TAREAS PENDIENTES
**a)** Cita literalmente el extracto sobre Arendt y el Estado-nación desde "Judith Butler: Hannah" hasta "racial. (Soloveitchik, 2016)", incluidas ambas partes.
**b)** Según el extracto sobre Arendt y el Estado-nación, ¿cómo dice Judith Butler que podría traducir la pluralidad?
**c)** Prosigue el extracto sobre Arendt y el Estado-nación a partir de su última oración.

El escenario actual en el que se instalan en el poder los abanderados de políticas de ultraderecha y el envalentonamiento y legitimación de actitudes racistas, xenofóbicas y misóginas, ha generado un sinnúmero de comparaciones y distinciones con fenómenos del siglo XX como el totalitarismo, el fascismo y el autoritarismo. Por eso, no debe extrañarnos la pertinencia de la obra de Arendt, su descripción de los fenómenos del siglo XX relativos al totalitarismo y al imperialismo y, sobre todo, su crítica al andamiaje de la Nación-estado a partir del fenómeno masivo de los apátridas (Arendt, 2001a). De hecho, en los últimos años hemos visto una gran cantidad de entrevistas, reportajes y publicaciones que retoman su obra para analizar estos fenómenos (Adelman, 2016; Gündoğdu, 2015; Kattago, 2013). En una entrevista reciente en Zeit Online, la intelectual norteamericana Judith Butler al ser preguntada sobre este fenómeno responde lo siguiente:
Zeit online: […] Se puede ver en la retórica de Trump y con el Brexit; se puede ver en el lenguaje populista de derecha. Existe un retroceso hacia una comprensión étnica de la nacionalidad. ¿Por qué?
Judith Butler: Hannah Arendt debería ser aquí nuestra guía: mientras que uno funcione con la noción de estado-nación, está pidiendo básicamente una forma específica de nacionalidad para representar al Estado y para que el Estado represente la nacionalidad. Eso significa que siempre habrá minorías y esos que son excluidos, los que no conforman la idea dominante de nación, esos serán ilegibles para la totalidad de derechos o despojados de ellos o incluso expulsados. Por eso para ella la pluralidad es tan importante. Supongo que podría traducir pluralidad como heterogeneidad étnica y racial. (Soloveitchik, 2016)

(Filas sobre dónde aparecen los objetivos)
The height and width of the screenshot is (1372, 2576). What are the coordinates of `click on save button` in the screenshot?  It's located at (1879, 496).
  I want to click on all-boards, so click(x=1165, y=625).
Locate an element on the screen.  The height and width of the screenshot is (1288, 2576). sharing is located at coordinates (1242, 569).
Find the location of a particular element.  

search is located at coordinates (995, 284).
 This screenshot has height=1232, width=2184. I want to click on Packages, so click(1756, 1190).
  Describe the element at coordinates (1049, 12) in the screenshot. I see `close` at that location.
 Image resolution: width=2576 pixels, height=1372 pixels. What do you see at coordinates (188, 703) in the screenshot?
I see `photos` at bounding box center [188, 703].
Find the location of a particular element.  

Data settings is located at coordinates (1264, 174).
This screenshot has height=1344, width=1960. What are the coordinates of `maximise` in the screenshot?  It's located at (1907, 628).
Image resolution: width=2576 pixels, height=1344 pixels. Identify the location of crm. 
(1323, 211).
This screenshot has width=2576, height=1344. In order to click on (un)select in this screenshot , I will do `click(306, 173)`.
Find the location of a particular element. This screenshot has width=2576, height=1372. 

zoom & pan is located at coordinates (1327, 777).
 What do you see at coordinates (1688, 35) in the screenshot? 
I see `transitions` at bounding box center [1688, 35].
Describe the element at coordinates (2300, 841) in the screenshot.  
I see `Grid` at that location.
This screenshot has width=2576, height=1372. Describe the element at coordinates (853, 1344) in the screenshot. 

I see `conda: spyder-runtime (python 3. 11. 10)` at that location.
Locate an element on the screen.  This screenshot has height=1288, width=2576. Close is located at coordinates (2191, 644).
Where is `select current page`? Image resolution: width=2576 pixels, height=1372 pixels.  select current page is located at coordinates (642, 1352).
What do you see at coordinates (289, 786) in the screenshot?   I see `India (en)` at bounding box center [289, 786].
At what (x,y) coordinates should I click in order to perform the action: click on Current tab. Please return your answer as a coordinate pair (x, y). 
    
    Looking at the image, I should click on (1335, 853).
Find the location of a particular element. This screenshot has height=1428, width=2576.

RESULTADOS POR TAREA
**a)**
Judith Butler: Hannah Arendt debería ser aquí nuestra guía: mientras que uno funcione con la noción de estado-nación, está pidiendo básicamente una forma específica de nacionalidad para representar al Estado y para que el Estado represente la nacionalidad. Eso significa que siempre habrá minorías y esos que son excluidos, los que no conforman la idea dominante de nación, esos serán ilegibles para la totalidad de derechos o despojados de ellos o incluso expulsados. Por eso para ella la pluralidad es tan importante. Supongo que podría traducir pluralidad como heterogeneidad étnica y racial. (Soloveitchik, 2016)

**b)** Como heterogeneidad étnica y racial.

**c)**
En efecto, Arendt sitúa su examen y crítica sobre los derechos humanos -tal y como hoy los conocemos- a partir de dos críticas fundamentales: la primera al Estado-nación moderno (y a los conceptos en los que se sostiene); y la segunda a la concepción de los derechos humanos propiamente, según proviene de la Declaración de los Derechos del Hombre y el Ciudadano promulgada en el contexto de la Revolución Francesa. Es en el contexto de estas dos críticas en que esboza la idea del derecho a tener derechos. En lo que sigue abordaré las dos críticas de Arendt para luego pasar a la discusión sobre el derecho a tener derechos y su pertinencia contemporánea.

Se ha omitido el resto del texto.